↓

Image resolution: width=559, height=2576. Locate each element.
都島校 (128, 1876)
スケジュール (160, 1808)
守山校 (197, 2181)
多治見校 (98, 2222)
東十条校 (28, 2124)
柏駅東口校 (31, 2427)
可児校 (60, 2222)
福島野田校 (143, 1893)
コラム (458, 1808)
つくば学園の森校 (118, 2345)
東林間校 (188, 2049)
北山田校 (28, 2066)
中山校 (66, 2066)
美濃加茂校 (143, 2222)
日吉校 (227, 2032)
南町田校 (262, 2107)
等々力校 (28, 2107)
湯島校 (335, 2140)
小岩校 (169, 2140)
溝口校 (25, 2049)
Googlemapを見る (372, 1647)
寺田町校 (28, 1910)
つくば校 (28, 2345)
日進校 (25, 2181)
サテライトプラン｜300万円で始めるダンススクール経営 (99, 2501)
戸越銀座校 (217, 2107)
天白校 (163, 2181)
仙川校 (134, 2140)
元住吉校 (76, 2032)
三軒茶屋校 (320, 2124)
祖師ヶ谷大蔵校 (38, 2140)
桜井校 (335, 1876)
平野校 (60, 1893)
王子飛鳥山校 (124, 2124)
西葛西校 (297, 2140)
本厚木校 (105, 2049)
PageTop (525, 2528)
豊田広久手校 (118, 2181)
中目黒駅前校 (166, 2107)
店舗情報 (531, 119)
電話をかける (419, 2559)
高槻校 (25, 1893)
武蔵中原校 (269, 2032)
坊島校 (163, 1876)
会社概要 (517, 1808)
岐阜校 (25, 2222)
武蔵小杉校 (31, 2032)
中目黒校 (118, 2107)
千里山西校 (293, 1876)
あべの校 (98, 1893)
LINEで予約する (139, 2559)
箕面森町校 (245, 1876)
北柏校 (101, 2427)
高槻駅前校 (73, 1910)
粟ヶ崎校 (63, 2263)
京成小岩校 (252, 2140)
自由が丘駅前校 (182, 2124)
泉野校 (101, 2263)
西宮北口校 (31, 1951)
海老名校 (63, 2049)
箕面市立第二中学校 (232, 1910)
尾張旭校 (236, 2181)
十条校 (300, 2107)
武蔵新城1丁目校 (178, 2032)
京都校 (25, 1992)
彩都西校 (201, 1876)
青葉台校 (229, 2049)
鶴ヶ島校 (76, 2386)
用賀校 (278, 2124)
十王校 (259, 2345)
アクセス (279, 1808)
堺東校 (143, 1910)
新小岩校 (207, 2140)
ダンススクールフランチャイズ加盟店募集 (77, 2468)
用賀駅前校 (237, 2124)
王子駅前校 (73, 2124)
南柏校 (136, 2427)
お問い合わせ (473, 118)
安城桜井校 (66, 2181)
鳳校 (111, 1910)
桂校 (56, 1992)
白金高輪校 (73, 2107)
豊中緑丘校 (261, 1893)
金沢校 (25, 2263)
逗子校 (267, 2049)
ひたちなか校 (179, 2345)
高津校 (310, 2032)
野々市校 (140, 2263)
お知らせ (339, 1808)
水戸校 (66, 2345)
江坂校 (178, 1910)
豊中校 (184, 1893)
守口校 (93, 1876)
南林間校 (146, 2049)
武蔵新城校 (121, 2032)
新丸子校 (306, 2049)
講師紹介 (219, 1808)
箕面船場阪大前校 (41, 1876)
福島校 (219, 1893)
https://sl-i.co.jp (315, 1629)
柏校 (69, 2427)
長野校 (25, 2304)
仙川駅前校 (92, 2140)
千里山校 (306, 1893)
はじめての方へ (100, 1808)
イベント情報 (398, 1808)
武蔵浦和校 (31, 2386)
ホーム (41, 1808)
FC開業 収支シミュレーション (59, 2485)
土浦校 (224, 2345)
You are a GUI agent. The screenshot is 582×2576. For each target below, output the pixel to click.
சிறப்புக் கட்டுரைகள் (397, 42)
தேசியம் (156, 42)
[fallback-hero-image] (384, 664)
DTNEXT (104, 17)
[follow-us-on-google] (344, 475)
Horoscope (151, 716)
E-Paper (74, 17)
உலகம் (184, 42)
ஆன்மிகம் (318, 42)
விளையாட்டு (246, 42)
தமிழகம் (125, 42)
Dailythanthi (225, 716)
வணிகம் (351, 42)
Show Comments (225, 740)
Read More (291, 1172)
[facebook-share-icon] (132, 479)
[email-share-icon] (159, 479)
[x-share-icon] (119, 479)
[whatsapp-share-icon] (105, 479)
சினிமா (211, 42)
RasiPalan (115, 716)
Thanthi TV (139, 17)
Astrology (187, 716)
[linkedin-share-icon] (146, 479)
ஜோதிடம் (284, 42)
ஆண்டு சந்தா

↑

▶ **TASK TO CARRY OUT**
Lines containing the word "each" must be found in the data above and copied.

▶ **ANSWER BOX**
Image resolution: width=559, height=2576. Locate each element.
You are a GUI agent. The screenshot is 582×2576. For each target below, output the pixel to click.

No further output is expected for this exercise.